Work to be completed:
In the entries, find all lines that hold the word "will" and copy them.

*** Opening of Listed entries ***

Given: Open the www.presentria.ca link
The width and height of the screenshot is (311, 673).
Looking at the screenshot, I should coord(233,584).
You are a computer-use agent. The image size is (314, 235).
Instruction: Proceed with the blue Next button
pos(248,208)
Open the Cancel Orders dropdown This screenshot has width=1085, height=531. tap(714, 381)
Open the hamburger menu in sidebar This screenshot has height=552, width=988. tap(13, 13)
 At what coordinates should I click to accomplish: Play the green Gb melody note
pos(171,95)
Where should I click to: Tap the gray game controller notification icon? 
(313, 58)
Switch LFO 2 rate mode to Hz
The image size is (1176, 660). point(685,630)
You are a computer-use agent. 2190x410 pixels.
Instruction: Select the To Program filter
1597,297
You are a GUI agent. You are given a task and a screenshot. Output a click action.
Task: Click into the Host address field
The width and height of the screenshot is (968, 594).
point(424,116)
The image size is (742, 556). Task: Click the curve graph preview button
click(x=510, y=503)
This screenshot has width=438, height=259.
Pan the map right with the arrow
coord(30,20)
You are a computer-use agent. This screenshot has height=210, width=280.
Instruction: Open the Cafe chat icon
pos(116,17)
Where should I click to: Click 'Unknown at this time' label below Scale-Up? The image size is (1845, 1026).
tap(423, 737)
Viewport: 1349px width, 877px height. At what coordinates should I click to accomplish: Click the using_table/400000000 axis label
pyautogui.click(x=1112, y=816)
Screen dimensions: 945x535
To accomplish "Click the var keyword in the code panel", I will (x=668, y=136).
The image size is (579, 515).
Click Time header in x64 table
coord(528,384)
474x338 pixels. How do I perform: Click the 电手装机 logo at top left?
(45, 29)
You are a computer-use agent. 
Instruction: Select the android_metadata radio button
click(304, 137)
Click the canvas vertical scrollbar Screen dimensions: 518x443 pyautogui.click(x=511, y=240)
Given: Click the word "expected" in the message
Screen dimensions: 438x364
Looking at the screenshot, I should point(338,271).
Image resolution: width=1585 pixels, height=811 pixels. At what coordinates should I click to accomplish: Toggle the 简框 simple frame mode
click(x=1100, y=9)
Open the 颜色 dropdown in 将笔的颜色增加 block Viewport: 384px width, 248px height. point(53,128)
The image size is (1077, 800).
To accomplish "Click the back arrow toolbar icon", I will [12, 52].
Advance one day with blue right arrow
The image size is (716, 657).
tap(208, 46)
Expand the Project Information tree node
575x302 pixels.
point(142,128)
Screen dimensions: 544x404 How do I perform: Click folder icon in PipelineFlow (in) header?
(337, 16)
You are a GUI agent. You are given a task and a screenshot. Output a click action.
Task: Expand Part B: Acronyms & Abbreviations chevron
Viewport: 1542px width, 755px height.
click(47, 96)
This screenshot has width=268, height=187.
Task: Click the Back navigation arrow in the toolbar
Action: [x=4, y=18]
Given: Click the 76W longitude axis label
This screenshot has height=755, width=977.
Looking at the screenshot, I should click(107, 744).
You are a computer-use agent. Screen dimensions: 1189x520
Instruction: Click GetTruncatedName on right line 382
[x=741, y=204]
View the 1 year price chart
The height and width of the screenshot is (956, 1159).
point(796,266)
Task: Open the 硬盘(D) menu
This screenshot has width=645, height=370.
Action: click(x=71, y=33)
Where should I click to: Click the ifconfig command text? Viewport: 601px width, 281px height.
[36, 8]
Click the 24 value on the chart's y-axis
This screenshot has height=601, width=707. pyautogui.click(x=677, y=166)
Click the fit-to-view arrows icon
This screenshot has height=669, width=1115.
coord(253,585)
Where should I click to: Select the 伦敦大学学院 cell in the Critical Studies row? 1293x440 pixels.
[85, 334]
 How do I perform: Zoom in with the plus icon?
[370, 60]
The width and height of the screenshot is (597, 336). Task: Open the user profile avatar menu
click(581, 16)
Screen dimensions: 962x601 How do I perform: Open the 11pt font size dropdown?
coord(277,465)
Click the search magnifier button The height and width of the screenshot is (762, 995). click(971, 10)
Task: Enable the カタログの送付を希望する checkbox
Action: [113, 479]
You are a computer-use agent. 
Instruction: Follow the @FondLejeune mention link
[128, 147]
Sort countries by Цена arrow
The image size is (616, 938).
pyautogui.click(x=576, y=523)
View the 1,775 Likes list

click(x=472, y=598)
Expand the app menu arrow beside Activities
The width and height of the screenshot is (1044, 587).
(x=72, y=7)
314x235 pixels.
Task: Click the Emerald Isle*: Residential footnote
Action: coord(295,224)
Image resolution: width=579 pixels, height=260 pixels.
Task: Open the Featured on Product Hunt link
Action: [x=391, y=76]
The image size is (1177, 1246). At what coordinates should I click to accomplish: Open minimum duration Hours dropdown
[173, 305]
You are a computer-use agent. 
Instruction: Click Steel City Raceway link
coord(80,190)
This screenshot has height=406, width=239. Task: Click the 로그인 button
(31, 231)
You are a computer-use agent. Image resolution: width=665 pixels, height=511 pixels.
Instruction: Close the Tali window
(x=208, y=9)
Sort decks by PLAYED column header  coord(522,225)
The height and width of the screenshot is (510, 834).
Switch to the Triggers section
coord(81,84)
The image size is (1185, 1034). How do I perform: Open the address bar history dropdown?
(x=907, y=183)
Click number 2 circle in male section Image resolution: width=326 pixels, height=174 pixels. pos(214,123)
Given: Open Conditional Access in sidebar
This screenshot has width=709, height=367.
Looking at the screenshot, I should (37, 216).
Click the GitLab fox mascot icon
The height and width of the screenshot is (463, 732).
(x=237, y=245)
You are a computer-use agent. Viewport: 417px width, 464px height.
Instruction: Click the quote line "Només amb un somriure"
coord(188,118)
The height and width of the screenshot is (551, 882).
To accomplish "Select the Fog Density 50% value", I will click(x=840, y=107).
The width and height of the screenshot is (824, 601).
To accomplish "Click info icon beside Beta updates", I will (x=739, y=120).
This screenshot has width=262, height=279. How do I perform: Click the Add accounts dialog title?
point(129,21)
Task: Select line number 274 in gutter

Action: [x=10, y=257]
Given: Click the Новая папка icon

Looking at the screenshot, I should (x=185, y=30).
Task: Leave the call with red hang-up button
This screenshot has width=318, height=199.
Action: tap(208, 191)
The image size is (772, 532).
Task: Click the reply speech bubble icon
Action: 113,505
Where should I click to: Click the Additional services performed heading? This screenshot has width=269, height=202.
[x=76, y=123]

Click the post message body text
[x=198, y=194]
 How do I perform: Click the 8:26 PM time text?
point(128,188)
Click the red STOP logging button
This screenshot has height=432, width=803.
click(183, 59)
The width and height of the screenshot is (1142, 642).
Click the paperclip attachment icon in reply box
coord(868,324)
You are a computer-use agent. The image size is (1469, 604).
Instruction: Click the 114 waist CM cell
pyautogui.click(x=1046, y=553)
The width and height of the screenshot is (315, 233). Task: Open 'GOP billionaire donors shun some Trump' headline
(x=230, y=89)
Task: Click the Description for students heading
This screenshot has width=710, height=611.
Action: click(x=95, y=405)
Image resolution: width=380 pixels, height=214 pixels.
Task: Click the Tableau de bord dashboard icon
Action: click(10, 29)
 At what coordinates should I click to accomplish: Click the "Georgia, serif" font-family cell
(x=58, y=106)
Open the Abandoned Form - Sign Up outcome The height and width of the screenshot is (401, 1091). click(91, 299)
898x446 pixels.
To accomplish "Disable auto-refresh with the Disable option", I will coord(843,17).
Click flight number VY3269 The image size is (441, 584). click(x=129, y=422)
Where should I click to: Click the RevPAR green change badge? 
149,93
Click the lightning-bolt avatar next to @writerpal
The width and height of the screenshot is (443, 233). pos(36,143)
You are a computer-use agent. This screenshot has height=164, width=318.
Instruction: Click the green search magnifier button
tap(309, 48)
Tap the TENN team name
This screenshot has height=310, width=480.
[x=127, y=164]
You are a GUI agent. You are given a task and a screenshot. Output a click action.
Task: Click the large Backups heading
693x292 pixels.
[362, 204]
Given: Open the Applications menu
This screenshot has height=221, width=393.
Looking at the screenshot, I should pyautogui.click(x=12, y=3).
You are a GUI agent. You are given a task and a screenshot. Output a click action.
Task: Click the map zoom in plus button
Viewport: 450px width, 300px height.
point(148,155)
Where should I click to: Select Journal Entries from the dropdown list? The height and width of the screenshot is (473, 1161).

*** Close of Listed entries ***

Response to the task:
To accomplish "Click the var keyword in the code panel", I will (x=668, y=136).
To accomplish "Click the back arrow toolbar icon", I will [12, 52].
To accomplish "Select the Fog Density 50% value", I will click(x=840, y=107).
To accomplish "Click info icon beside Beta updates", I will (x=739, y=120).
To accomplish "Disable auto-refresh with the Disable option", I will coord(843,17).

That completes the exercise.